As seen from the script surfaceFeatureExtract will extract the features and boundaries from the geometry definition within the blockMeshDict withing system/blockMeshDict.

blockMesh command will create the mesh file out of the same.

decomposePar command is used to partition the computation into manageble chunks to run them parallely.

snappyHexMesh then meshes the geometry definition.

simpleFoam command is the CFD solver. As this example is an external aerodyanamics example, this solver is classified under incompressibleFlows directory of the tutorial folder.

reconstructParMesh and reconstructPar then stitches togethre the final computation which was done in parallel.

It is also important to highlight that in this example, one full node of hmemq partition has been used that has 96 cores.

This is simply because 96 cores can handle small meshes (5-10M cell counts) quite easily. And staying with one full node, helps save some communication overheads that would be the case on using 2 nodes and 192 cores or under.

All the results will be printed to the motorbike.out file which has been appended with the >> operator, implying an addition to the existing output in the motorbike.out file.

Postprocessing with Paraview#

Visualization for OpenFOAM can be handled using visualization nodes as described in this link

The link describes the method to connect to the visualization cluster and open Paraview which is the defacto tool to visualize OpenFOAM projects.

Once a visualization node has been opened, go to the appropriate directory from where the job was submitted using the cd command.

create a dummy FOAM file by any name. In this case this is created as motor.foam seen from the image below,

_images/motorfoam.png

This foam file is then opened inside Paraview as follows,

  1. Open a terminal inside the visualization node.

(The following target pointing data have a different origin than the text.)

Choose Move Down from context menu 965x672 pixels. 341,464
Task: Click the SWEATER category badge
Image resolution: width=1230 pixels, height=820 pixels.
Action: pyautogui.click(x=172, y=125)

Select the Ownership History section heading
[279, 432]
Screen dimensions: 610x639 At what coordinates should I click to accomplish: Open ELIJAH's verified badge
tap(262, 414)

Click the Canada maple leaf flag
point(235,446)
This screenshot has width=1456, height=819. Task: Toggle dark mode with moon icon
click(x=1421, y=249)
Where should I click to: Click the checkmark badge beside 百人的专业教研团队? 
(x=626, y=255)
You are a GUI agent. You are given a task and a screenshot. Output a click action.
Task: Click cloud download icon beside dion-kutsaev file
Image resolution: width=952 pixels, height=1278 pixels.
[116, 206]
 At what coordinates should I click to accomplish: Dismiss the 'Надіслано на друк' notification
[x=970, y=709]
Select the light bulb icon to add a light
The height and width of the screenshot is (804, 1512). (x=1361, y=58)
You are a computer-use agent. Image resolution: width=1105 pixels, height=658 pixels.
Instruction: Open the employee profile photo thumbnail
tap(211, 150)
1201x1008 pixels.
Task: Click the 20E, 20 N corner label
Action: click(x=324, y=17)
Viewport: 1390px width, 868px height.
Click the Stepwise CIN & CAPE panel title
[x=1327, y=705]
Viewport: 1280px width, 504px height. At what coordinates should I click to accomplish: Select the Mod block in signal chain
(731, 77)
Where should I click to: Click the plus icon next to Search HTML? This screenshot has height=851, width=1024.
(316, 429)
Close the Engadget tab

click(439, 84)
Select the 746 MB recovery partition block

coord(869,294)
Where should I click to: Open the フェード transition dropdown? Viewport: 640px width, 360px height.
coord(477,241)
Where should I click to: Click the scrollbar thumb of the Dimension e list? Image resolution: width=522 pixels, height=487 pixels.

  2. module load paraview-uoneasy/5.11.1-foss-2022a-mpi

  3. source /gpfs01/software/easybuild-ada-uon/software/OpenFOAM/v2106-foss-2021a/OpenFOAM-v2106/etc/bashrc

  4. vglrun paraview

This will open up Paraview session inside the visualization node.

  1. File -> Open -> motor.foam and then click on the eye symbol in the pipeline browser, which will open up a cube like surface.

  2. Change the opacity and move around the bounding box to find the racer. For any post processing this pipeline browser can be looked at.

_images/foamopen.png

Look at this youtube video to understand user interaction of Paraview.

Similarly various other post processing are possible within the paraview framework.